* _EXERCISE_:
Reproduce every one of the following records word for word, line by line, with no changes.

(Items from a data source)
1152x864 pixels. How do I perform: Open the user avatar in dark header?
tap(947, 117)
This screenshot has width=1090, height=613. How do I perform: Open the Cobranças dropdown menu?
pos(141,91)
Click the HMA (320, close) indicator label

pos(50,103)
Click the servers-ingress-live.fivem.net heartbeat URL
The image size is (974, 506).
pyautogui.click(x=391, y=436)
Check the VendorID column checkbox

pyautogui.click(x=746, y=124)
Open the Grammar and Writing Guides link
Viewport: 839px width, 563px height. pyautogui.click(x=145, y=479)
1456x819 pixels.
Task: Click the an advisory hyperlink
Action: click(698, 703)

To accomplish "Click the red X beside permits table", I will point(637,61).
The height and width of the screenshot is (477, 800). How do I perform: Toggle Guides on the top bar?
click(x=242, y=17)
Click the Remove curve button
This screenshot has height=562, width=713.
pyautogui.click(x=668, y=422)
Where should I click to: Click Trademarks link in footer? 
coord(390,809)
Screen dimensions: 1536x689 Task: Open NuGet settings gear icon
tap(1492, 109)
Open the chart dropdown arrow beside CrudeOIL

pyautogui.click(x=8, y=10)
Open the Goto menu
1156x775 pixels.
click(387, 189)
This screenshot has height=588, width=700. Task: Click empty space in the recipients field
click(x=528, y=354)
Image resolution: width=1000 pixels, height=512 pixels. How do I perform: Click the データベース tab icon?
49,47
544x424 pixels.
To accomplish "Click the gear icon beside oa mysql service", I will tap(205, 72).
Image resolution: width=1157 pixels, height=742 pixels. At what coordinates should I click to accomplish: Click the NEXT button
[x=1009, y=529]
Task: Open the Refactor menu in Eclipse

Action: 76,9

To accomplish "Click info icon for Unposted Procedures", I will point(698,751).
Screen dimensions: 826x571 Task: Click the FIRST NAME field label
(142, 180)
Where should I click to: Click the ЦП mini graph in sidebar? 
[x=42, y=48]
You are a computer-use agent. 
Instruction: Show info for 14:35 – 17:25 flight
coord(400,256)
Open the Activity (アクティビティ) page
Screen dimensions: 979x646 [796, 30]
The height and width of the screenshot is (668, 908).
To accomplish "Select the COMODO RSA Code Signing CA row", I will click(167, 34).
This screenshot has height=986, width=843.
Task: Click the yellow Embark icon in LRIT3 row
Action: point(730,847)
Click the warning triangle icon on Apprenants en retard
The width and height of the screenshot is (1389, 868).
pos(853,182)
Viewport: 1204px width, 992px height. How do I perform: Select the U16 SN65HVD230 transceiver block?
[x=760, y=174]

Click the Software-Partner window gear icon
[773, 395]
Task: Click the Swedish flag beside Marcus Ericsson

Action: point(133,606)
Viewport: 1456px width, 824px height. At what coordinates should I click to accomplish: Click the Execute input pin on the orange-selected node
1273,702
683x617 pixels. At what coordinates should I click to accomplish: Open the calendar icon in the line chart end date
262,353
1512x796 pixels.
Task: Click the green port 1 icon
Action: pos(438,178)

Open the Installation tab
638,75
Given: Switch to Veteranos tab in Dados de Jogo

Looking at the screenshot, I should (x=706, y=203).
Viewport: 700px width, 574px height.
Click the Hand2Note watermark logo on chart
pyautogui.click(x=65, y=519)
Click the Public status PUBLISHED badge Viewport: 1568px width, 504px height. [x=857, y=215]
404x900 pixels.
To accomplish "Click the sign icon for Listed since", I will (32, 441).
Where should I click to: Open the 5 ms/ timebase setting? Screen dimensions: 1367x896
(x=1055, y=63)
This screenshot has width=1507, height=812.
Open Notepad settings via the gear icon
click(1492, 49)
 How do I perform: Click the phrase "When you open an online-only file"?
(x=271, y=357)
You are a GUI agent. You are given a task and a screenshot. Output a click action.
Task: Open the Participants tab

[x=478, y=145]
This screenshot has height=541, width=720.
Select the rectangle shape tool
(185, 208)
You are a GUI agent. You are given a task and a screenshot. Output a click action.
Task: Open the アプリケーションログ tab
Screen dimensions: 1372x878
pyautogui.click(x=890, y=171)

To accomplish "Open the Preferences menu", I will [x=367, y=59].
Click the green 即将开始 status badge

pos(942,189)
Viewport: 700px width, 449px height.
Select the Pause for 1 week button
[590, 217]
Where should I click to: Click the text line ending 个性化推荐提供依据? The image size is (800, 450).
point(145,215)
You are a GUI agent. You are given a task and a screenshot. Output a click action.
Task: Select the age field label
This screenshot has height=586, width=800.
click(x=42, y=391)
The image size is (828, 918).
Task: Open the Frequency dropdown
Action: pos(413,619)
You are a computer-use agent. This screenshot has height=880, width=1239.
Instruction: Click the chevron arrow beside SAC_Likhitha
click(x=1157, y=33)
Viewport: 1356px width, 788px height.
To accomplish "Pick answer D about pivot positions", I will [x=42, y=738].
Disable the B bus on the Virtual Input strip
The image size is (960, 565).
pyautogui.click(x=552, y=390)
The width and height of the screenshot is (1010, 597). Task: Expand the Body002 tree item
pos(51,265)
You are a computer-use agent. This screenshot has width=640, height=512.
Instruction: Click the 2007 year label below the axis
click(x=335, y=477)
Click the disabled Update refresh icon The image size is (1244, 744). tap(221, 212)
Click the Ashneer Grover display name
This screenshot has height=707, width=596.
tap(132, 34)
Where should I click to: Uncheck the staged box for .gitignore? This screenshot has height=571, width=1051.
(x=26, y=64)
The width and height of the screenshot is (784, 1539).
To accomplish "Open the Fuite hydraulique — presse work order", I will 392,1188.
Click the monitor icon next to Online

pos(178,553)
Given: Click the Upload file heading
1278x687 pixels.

* _WRITTEN REPLY_:
1152x864 pixels. How do I perform: Open the user avatar in dark header?
tap(947, 117)
This screenshot has width=1090, height=613. How do I perform: Open the Cobranças dropdown menu?
pos(141,91)
Click the HMA (320, close) indicator label

pos(50,103)
Click the servers-ingress-live.fivem.net heartbeat URL
The image size is (974, 506).
pyautogui.click(x=391, y=436)
Check the VendorID column checkbox

pyautogui.click(x=746, y=124)
Open the Grammar and Writing Guides link
Viewport: 839px width, 563px height. pyautogui.click(x=145, y=479)
1456x819 pixels.
Task: Click the an advisory hyperlink
Action: click(698, 703)

To accomplish "Click the red X beside permits table", I will point(637,61).
The height and width of the screenshot is (477, 800). How do I perform: Toggle Guides on the top bar?
click(x=242, y=17)
Click the Remove curve button
This screenshot has height=562, width=713.
pyautogui.click(x=668, y=422)
Where should I click to: Click Trademarks link in footer? 
coord(390,809)
Screen dimensions: 1536x689 Task: Open NuGet settings gear icon
tap(1492, 109)
Open the chart dropdown arrow beside CrudeOIL

pyautogui.click(x=8, y=10)
Open the Goto menu
1156x775 pixels.
click(387, 189)
This screenshot has height=588, width=700. Task: Click empty space in the recipients field
click(x=528, y=354)
Image resolution: width=1000 pixels, height=512 pixels. How do I perform: Click the データベース tab icon?
49,47
544x424 pixels.
To accomplish "Click the gear icon beside oa mysql service", I will tap(205, 72).
Image resolution: width=1157 pixels, height=742 pixels. At what coordinates should I click to accomplish: Click the NEXT button
[x=1009, y=529]
Task: Open the Refactor menu in Eclipse

Action: 76,9

To accomplish "Click info icon for Unposted Procedures", I will point(698,751).
Screen dimensions: 826x571 Task: Click the FIRST NAME field label
(142, 180)
Where should I click to: Click the ЦП mini graph in sidebar? 
[x=42, y=48]
You are a computer-use agent. 
Instruction: Show info for 14:35 – 17:25 flight
coord(400,256)
Open the Activity (アクティビティ) page
Screen dimensions: 979x646 [796, 30]
The height and width of the screenshot is (668, 908).
To accomplish "Select the COMODO RSA Code Signing CA row", I will click(167, 34).
This screenshot has height=986, width=843.
Task: Click the yellow Embark icon in LRIT3 row
Action: point(730,847)
Click the warning triangle icon on Apprenants en retard
The width and height of the screenshot is (1389, 868).
pos(853,182)
Viewport: 1204px width, 992px height. How do I perform: Select the U16 SN65HVD230 transceiver block?
[x=760, y=174]

Click the Software-Partner window gear icon
[773, 395]
Task: Click the Swedish flag beside Marcus Ericsson

Action: point(133,606)
Viewport: 1456px width, 824px height. At what coordinates should I click to accomplish: Click the Execute input pin on the orange-selected node
1273,702
683x617 pixels. At what coordinates should I click to accomplish: Open the calendar icon in the line chart end date
262,353
1512x796 pixels.
Task: Click the green port 1 icon
Action: pos(438,178)

Open the Installation tab
638,75
Given: Switch to Veteranos tab in Dados de Jogo

Looking at the screenshot, I should (x=706, y=203).
Viewport: 700px width, 574px height.
Click the Hand2Note watermark logo on chart
pyautogui.click(x=65, y=519)
Click the Public status PUBLISHED badge Viewport: 1568px width, 504px height. [x=857, y=215]
404x900 pixels.
To accomplish "Click the sign icon for Listed since", I will (32, 441).
Where should I click to: Open the 5 ms/ timebase setting? Screen dimensions: 1367x896
(x=1055, y=63)
This screenshot has width=1507, height=812.
Open Notepad settings via the gear icon
click(1492, 49)
 How do I perform: Click the phrase "When you open an online-only file"?
(x=271, y=357)
You are a GUI agent. You are given a task and a screenshot. Output a click action.
Task: Open the Participants tab

[x=478, y=145]
This screenshot has height=541, width=720.
Select the rectangle shape tool
(185, 208)
You are a GUI agent. You are given a task and a screenshot. Output a click action.
Task: Open the アプリケーションログ tab
Screen dimensions: 1372x878
pyautogui.click(x=890, y=171)

To accomplish "Open the Preferences menu", I will [x=367, y=59].
Click the green 即将开始 status badge

pos(942,189)
Viewport: 700px width, 449px height.
Select the Pause for 1 week button
[590, 217]
Where should I click to: Click the text line ending 个性化推荐提供依据? The image size is (800, 450).
point(145,215)
You are a GUI agent. You are given a task and a screenshot. Output a click action.
Task: Select the age field label
This screenshot has height=586, width=800.
click(x=42, y=391)
The image size is (828, 918).
Task: Open the Frequency dropdown
Action: pos(413,619)
You are a computer-use agent. This screenshot has height=880, width=1239.
Instruction: Click the chevron arrow beside SAC_Likhitha
click(x=1157, y=33)
Viewport: 1356px width, 788px height.
To accomplish "Pick answer D about pivot positions", I will [x=42, y=738].
Disable the B bus on the Virtual Input strip
The image size is (960, 565).
pyautogui.click(x=552, y=390)
The width and height of the screenshot is (1010, 597). Task: Expand the Body002 tree item
pos(51,265)
You are a computer-use agent. This screenshot has width=640, height=512.
Instruction: Click the 2007 year label below the axis
click(x=335, y=477)
Click the disabled Update refresh icon The image size is (1244, 744). tap(221, 212)
Click the Ashneer Grover display name
This screenshot has height=707, width=596.
tap(132, 34)
Where should I click to: Uncheck the staged box for .gitignore? This screenshot has height=571, width=1051.
(x=26, y=64)
The width and height of the screenshot is (784, 1539).
To accomplish "Open the Fuite hydraulique — presse work order", I will 392,1188.
Click the monitor icon next to Online

pos(178,553)
Given: Click the Upload file heading
1278x687 pixels.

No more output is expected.